◆ **Exercise details**: Word for word, transcribe the lines below and drop the pictures.

◆ **Available data**:

- - - - -

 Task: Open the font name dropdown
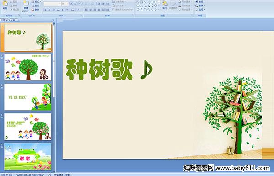60,4
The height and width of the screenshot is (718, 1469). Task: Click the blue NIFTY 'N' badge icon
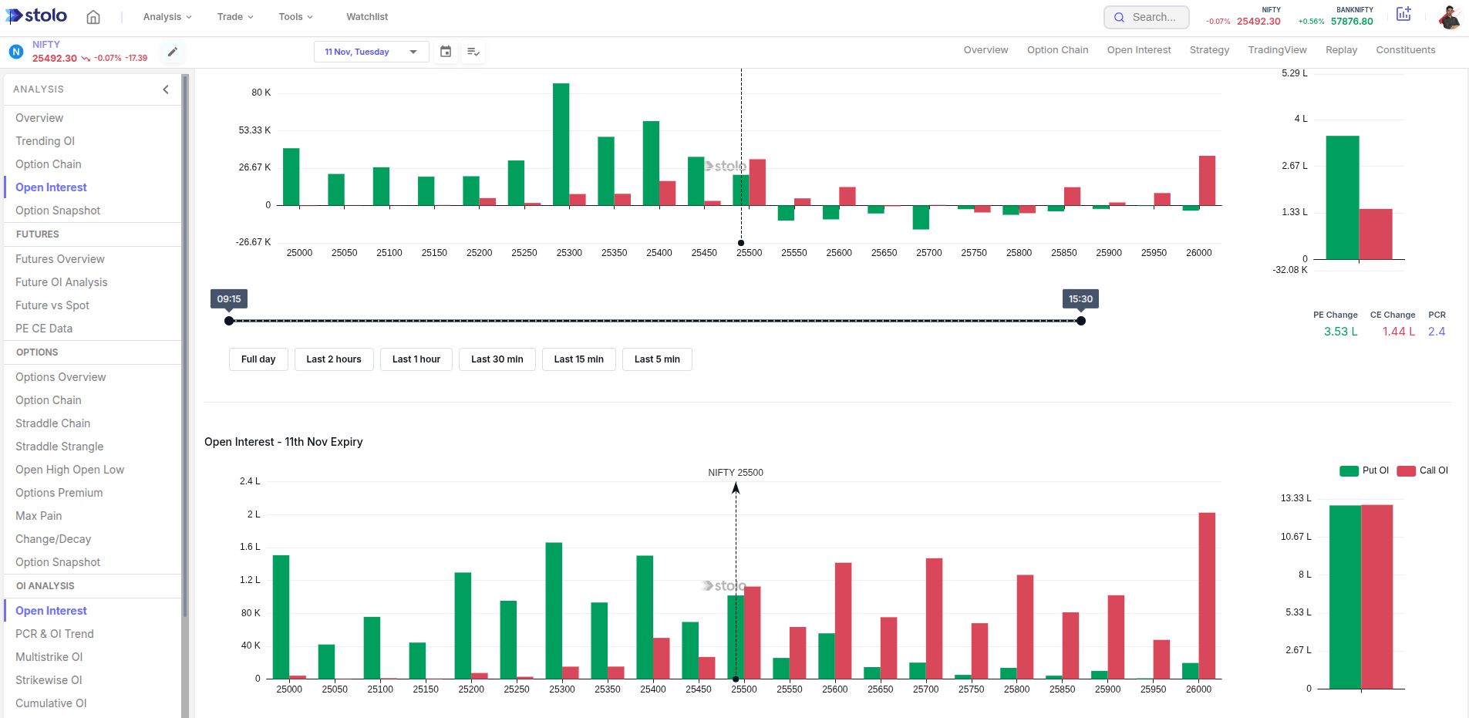pos(16,52)
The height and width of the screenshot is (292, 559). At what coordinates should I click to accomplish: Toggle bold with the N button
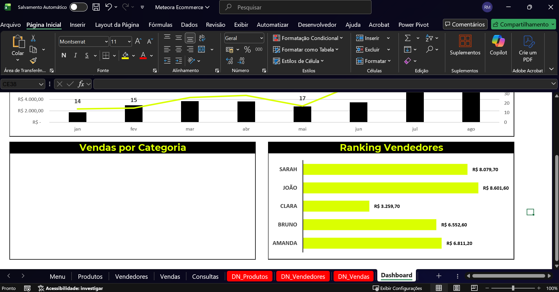tap(64, 55)
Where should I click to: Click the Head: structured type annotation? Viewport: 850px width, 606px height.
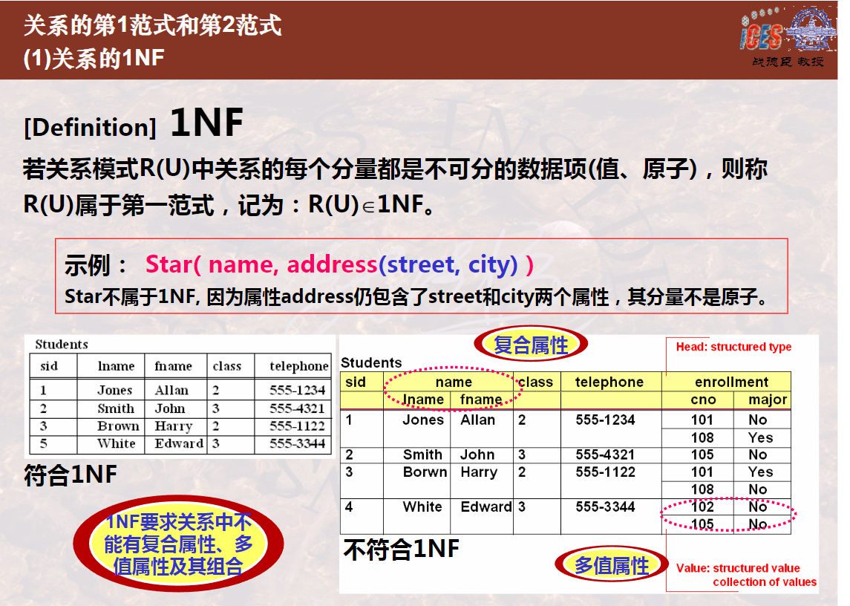coord(733,347)
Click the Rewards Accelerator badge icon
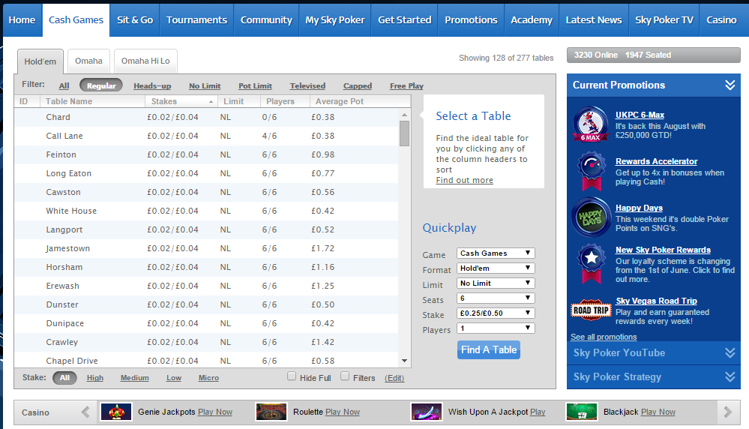 (x=590, y=171)
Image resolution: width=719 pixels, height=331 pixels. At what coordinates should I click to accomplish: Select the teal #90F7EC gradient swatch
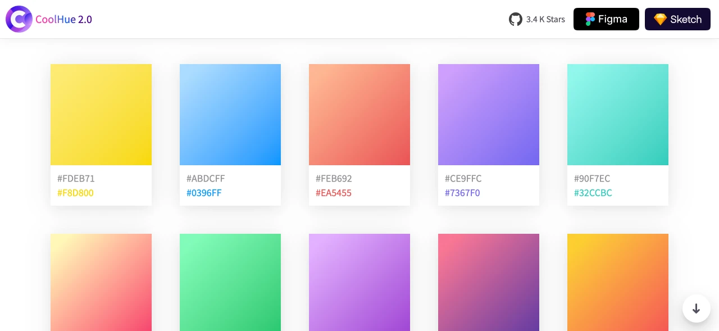(x=618, y=115)
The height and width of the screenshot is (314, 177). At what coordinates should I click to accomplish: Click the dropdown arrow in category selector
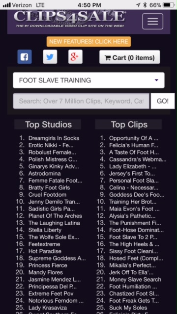[156, 80]
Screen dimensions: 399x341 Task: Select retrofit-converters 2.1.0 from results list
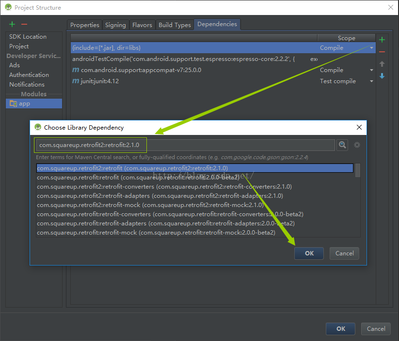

- - - - -

◆ **Answer space**:
 Task: Open the font name dropdown
60,4
The height and width of the screenshot is (718, 1469). Task: Click the blue NIFTY 'N' badge icon
pos(16,52)
The height and width of the screenshot is (292, 559). At what coordinates should I click to accomplish: Toggle bold with the N button
tap(64, 55)
Where should I click to: Click the Head: structured type annotation? Viewport: 850px width, 606px height.
coord(733,347)
Click the Rewards Accelerator badge icon
 (x=590, y=171)
Image resolution: width=719 pixels, height=331 pixels. At what coordinates should I click to accomplish: Select the teal #90F7EC gradient swatch
(x=618, y=115)
The height and width of the screenshot is (314, 177). At what coordinates should I click to accomplish: Click the dropdown arrow in category selector
[156, 80]
Screen dimensions: 399x341 Task: Select retrofit-converters 2.1.0 from results list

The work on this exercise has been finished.